Florence Court Forest Park is a forest park in County Fermanagh, Northern Ireland. It has walking and cycling trails, as well as pony trekking. The park adjoins the Florence Court House, and the old estate woodlands have mature oak trees up to 200 years old.

== Size and location ==

The forest is located on the north east shoulder of Cuilcagh mountain and covers an area of 1,200 hectares. The forest adjoins the National Trust property and Florence Court House. The forest has facilities including a large car park, a visitor reception centre, and toilets. There are trails for walking and cycling. There is also pony trekking and a Touring in the Trees site. The forest park is managed by the National Trust, and entrance charges apply.

== Environment ==
The park contains blanket bog, coniferous forest and open mountain habitats.
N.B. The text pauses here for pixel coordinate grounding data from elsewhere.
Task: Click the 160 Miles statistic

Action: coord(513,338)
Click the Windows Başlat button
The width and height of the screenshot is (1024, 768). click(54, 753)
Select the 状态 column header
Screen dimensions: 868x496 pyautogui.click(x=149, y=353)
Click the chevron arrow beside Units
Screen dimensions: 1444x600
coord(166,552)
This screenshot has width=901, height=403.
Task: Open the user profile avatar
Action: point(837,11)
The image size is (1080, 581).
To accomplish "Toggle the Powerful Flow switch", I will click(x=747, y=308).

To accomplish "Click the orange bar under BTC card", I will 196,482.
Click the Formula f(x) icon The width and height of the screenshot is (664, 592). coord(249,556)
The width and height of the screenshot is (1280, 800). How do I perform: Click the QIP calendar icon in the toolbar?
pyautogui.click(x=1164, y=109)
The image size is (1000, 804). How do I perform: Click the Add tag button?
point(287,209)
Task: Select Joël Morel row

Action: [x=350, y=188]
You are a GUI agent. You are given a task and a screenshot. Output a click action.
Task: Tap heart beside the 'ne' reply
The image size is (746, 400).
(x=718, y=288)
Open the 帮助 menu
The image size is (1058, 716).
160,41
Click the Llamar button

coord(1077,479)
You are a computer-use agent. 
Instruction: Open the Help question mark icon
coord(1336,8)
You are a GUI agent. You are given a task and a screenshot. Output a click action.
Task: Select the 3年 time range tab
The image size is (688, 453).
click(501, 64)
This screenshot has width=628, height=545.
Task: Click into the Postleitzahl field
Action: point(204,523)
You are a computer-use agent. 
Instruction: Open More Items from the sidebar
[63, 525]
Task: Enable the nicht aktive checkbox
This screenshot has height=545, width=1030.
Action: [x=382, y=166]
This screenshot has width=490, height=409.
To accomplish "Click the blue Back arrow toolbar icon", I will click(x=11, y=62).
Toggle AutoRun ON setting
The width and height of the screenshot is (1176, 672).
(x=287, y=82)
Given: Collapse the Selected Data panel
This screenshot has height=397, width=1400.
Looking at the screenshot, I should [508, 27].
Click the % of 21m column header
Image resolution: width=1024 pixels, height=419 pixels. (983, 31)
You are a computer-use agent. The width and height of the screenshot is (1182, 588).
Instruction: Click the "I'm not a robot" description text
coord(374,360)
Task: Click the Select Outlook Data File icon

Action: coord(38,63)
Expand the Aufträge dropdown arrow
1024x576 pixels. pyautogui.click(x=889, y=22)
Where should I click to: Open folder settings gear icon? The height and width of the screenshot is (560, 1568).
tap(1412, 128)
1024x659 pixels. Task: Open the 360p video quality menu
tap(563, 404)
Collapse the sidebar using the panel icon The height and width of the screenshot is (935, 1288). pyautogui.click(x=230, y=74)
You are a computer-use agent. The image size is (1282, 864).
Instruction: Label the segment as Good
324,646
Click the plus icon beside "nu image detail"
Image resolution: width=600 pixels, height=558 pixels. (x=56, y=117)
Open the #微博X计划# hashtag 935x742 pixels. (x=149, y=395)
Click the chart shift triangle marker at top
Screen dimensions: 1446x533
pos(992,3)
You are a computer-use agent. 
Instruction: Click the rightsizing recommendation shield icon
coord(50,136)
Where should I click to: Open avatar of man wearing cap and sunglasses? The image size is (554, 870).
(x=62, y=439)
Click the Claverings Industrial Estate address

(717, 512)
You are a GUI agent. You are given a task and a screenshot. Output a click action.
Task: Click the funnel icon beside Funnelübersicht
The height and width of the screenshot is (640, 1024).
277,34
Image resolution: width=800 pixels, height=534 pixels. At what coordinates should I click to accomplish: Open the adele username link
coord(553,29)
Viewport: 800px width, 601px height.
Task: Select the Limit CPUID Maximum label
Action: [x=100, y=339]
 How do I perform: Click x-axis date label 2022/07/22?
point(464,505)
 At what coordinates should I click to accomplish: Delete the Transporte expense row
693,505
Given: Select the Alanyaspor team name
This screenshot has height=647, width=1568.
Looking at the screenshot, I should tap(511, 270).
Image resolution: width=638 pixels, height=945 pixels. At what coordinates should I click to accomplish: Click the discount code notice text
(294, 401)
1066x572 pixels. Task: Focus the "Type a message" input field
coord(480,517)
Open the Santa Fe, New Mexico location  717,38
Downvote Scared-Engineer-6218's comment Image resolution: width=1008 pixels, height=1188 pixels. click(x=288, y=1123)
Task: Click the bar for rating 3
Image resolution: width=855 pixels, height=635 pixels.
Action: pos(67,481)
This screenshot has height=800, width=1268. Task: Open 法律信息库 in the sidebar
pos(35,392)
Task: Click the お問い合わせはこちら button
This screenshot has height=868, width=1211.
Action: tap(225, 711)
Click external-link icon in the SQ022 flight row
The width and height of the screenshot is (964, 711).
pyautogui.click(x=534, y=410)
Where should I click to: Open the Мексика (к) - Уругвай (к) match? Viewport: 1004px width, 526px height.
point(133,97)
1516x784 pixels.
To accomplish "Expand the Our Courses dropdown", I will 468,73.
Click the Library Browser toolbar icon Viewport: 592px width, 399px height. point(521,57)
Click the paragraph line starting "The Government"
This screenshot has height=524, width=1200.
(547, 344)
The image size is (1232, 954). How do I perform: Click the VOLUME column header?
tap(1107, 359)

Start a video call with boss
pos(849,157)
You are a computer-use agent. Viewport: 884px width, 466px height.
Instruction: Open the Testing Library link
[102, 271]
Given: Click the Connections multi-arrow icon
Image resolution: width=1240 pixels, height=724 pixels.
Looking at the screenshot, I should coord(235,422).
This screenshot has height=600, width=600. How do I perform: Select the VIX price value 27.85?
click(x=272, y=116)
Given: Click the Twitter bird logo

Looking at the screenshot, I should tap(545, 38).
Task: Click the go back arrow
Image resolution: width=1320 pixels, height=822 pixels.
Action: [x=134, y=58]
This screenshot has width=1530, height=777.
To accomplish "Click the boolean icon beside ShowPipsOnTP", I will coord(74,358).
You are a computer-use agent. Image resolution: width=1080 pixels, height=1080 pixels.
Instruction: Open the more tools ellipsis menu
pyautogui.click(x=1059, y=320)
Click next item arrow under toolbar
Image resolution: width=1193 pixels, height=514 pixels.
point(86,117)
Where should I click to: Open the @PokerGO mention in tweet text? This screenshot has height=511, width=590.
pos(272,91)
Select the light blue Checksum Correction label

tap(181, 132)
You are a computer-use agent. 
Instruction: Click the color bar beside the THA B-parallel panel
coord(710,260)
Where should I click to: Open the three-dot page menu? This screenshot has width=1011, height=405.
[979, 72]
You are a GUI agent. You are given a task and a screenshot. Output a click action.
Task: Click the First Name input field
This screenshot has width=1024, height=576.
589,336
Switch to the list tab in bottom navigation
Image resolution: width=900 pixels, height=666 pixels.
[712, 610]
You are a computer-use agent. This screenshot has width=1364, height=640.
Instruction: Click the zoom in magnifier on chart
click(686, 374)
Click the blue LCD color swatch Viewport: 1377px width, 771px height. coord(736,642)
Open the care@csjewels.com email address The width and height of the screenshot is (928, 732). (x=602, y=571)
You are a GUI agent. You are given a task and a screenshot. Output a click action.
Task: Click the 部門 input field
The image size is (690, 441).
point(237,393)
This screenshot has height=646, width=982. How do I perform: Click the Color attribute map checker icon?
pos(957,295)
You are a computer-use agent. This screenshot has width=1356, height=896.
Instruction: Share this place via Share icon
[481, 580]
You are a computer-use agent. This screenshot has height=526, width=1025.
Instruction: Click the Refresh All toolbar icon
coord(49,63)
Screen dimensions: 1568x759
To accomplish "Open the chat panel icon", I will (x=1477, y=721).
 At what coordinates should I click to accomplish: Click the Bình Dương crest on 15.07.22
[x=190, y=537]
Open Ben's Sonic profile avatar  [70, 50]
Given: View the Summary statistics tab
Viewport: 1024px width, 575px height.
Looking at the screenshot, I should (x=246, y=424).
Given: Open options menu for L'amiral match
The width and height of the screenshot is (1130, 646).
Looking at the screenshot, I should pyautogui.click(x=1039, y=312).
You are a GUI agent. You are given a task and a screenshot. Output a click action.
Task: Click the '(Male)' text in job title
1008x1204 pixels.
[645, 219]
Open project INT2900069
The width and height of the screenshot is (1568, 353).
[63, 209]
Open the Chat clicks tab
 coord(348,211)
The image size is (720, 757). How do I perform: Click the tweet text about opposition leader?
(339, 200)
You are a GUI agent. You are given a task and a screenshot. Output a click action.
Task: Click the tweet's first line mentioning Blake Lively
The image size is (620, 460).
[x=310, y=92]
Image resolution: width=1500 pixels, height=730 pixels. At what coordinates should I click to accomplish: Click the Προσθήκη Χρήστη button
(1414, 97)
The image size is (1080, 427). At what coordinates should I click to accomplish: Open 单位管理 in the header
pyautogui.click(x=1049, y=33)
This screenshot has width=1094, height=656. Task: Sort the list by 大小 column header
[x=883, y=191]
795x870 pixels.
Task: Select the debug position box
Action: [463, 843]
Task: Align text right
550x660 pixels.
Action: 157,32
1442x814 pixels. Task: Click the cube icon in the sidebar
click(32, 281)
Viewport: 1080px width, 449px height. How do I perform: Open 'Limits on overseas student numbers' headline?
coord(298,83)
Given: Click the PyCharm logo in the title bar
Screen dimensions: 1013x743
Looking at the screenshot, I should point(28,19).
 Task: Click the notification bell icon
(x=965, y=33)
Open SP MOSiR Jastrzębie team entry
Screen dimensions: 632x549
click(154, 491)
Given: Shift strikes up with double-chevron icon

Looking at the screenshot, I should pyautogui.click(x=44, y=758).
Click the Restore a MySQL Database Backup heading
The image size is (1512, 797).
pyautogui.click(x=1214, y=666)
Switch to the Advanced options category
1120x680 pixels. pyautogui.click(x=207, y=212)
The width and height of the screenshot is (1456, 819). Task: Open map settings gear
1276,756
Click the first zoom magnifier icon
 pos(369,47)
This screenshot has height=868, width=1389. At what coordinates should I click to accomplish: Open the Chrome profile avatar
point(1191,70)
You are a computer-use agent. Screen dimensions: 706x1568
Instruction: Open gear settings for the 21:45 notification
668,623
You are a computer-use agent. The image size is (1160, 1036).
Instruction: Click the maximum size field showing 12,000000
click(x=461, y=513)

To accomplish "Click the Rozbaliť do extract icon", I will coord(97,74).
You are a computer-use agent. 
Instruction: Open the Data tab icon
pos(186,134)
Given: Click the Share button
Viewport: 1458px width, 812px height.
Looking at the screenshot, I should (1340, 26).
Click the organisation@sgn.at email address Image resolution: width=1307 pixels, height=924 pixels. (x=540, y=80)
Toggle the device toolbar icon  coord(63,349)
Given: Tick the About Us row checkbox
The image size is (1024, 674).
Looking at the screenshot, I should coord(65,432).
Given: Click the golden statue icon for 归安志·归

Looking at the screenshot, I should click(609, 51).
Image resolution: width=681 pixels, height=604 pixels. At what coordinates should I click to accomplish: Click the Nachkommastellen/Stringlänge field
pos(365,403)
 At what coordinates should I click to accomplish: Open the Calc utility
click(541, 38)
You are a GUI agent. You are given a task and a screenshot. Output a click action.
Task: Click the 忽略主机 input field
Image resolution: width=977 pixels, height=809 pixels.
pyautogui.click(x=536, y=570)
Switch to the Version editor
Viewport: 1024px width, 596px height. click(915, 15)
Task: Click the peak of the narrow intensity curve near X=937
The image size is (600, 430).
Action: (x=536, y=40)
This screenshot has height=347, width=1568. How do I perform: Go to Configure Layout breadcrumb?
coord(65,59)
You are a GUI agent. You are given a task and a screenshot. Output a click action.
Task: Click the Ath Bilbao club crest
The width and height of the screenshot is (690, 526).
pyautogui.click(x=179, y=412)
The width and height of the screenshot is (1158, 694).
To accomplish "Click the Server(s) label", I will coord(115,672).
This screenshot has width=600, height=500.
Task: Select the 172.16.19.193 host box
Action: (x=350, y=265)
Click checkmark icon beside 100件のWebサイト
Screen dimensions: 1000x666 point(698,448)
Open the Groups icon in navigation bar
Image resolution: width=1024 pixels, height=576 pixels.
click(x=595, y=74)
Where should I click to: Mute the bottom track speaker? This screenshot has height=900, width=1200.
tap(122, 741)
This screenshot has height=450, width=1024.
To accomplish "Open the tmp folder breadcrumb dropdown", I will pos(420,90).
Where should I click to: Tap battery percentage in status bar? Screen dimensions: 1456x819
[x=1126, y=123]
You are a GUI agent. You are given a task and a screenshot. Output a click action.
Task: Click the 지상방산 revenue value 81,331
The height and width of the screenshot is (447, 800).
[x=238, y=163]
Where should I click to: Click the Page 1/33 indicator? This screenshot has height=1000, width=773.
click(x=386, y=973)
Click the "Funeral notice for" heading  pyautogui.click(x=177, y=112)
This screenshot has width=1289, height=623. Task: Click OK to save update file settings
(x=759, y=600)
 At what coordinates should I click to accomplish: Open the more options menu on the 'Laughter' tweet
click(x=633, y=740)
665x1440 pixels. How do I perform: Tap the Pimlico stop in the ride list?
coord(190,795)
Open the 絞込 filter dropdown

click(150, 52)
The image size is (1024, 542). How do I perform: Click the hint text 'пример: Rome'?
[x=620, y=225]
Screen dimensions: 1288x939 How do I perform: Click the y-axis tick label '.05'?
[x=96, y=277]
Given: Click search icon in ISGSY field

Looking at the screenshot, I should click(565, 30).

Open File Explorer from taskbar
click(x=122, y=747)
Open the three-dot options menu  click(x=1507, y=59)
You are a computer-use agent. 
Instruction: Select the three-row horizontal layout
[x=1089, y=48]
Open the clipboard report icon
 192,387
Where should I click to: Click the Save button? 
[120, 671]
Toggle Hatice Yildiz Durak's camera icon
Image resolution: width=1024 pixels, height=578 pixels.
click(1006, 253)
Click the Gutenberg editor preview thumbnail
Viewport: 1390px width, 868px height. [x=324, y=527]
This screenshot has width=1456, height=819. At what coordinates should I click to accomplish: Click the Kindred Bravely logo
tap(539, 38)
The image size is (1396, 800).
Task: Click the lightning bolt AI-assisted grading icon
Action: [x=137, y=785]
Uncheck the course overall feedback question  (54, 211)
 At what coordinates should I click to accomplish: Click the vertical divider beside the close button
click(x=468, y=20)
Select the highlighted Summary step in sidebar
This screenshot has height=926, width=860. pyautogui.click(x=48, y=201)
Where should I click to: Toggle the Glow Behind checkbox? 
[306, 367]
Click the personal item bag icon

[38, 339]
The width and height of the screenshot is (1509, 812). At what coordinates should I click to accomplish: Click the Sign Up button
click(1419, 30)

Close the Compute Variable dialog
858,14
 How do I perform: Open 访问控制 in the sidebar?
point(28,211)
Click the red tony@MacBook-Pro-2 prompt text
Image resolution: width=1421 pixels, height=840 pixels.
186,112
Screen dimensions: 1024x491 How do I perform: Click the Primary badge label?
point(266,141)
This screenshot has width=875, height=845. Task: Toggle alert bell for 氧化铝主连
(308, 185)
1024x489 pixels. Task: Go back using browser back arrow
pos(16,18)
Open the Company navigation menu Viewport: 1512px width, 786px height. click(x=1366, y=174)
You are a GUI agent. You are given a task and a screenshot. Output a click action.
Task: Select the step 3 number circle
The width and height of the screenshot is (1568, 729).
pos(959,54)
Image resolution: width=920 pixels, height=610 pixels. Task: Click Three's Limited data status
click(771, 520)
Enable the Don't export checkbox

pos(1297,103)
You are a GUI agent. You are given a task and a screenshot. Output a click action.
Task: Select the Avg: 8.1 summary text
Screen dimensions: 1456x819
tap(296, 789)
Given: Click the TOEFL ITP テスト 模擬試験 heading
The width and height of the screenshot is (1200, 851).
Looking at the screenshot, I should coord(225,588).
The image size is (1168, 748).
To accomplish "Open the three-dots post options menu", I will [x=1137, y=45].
There are mature oaks in the old estate woodland, some of which are two hundred years old. There are views across County Fermanagh from the peaks.

== History ==
Florence Court is named after the wife of Sir John Cole, who first built a house on the site in the early 18th century. The present house with a view over Benaughlin Mountain is believed to have been built by his son John, afterwards the 1st Lord Mount Florence. The wings and pavilions were added to the mid-18th century block around 1770 by William Cole, 1st Earl of Enniskillen. In 1955 the main building was struck by fire. Quick thinking by rescuers, who drilled holes in the floor, saved the dining room ceiling, with its cherubs and birds. The rest of the house and the plasterwork after the manner of Robert West has been restored.